As an active behind-the-wheel Certified Driveologist™ (expert driving instructor) for well over 30 years, I come across this arrogant attitude on a daily basis. Since I’ve created a brand new highly-advanced driver training methodology, the vast majority of my lessons occur with parents observing me teach their new teenage drivers my new methodology from the back seat. At the beginning of the lesson, I usually ask the parent if they would classify themselves as a “good driver” and the response is “yes, of course I am” probably 99% of the time.

During the lesson, when I begin to discuss where the new teen driver should be practicing their driving, most parents start talking about their own driving fears and inabilities.  The parents use these fears as a reason why they aren’t going to be able to practice driving with their teenager in those specific areas or situations. The most common driving fears I hear from the backseat are freeways, mountains, heavy traffic, downtown, night driving, fog or heavy rain. Many parents tell me they’re personally afraid of driving on freeways, downtown, or mountain roads.

What happened to the self classified “good driver” statement? A parent who is afraid of freeway or mountain driving isn’t likely to take their teen driver on the freeway or mountain roads. The result of this situation is that the new teen driver doesn’t receive enough driving practice to become skilled in these areas and adopts the driving fears of their parents. In talking with these parents, I usually find that “their parents” (the teenager’s grandparents) exhibited the same fears…..and so the pattern continues to the next generation.

The problem comes from thinking the “Driver’s License” is the ultimate achievement in determining a person’s driving skill. It isn’t, it’s not even close. The driver’s license is no more than a cruel joke that gives a false sense of security to un-suspecting parents and also serves as an “achievement-based justification” to excuse parents from continuing on with the driver training process because the licensing process is complete. The driving skill level needed for a 16 year-old to get a driver’s license is a One-Star Driver skill level which by coincidence is the same skill level needed to be a prime candidate for a roadside memorial.

The One-Star California DMV driving exam lasts between 4 ½ to 11 minutes and DOES NOT address any of the advanced driving skills needed to drive safely on the road. Eighty percent (80%) of new drivers are involved in a reportable accident within the first 3 years resulting in a twenty percent (20%) success rate.  Driving is also the #1 killer of teens and has been for over 70 years.

If you are comfortable with a One-Star Driver skill level for your new teenage driver knowing there’s a 4 in 5 chance of them being involved in an accident, then I would classify you as a One-Star Parent.
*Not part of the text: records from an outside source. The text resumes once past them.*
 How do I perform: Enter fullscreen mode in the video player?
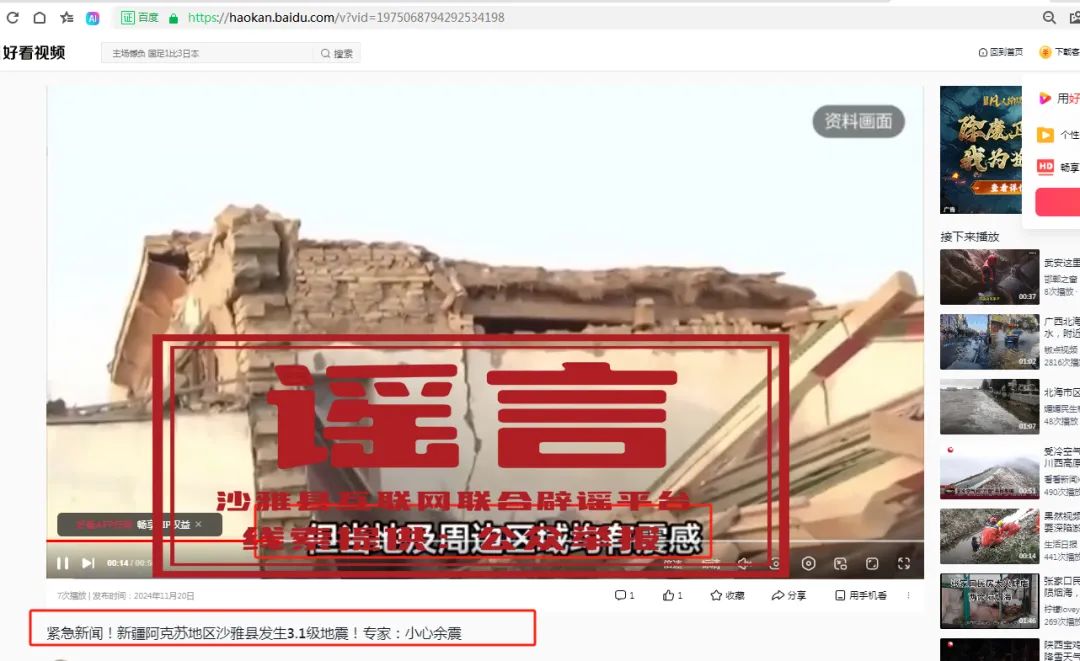tap(904, 563)
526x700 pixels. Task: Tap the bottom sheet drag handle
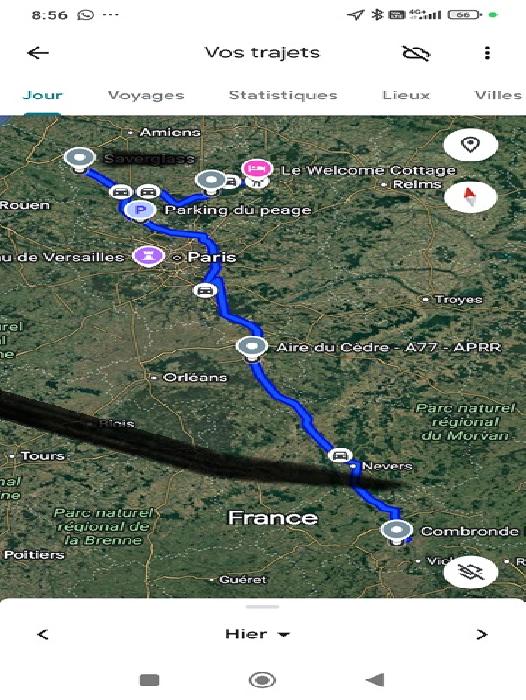tap(263, 607)
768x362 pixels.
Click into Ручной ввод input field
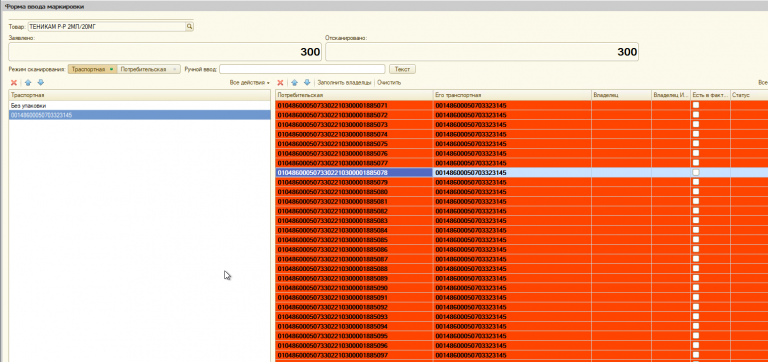click(x=302, y=69)
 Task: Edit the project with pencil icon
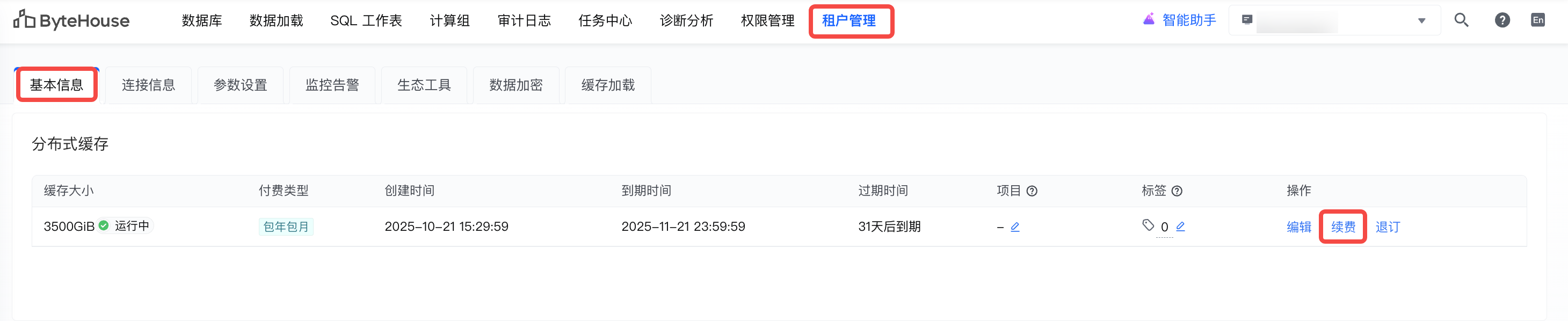[x=1015, y=228]
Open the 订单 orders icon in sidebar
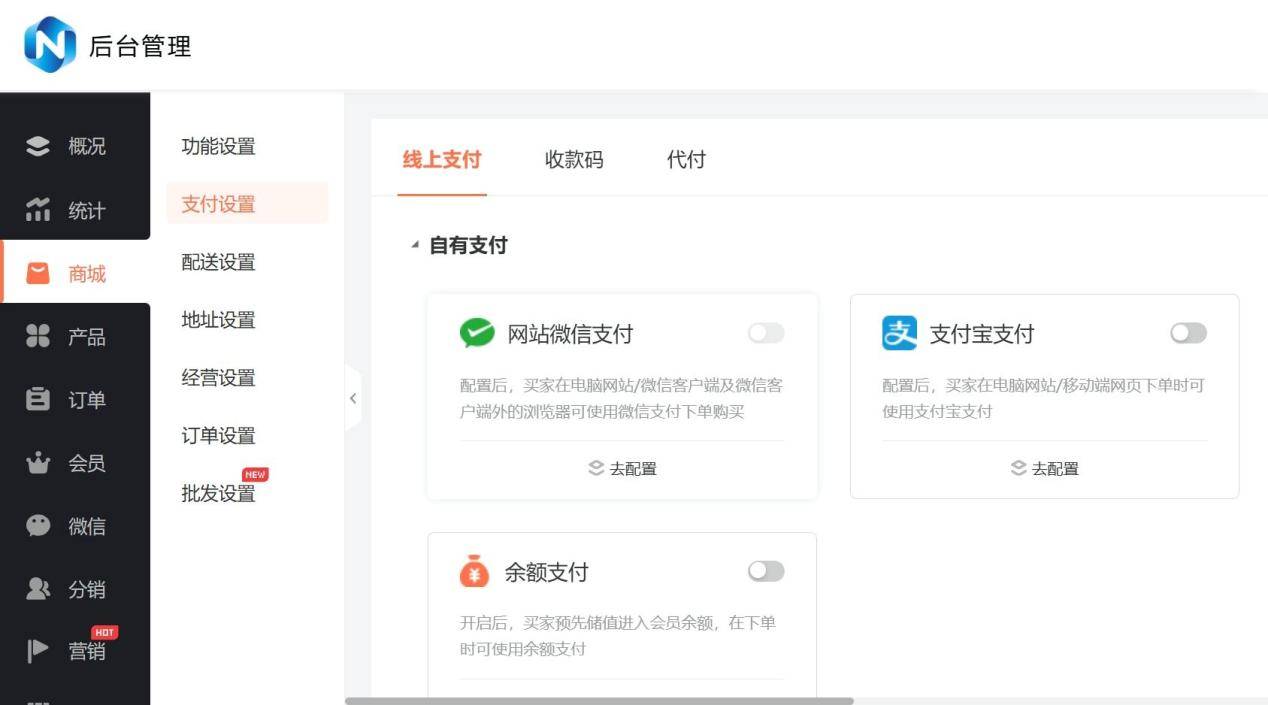This screenshot has width=1268, height=705. (38, 400)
Knowing how to “drive” and knowing how to “teach driving” are two completely different skill sets yet the DMV and most parents assume they are the same skill set.  If you want your new teenage driver to have the driving skill level of a 5-Star Driver, then be a 5-Star Parent by becoming educated on how to “teach driving” and do what it takes to get them to that point. I’ve created the 5-Star Driver program to help 5-Star Parents achieve that goal.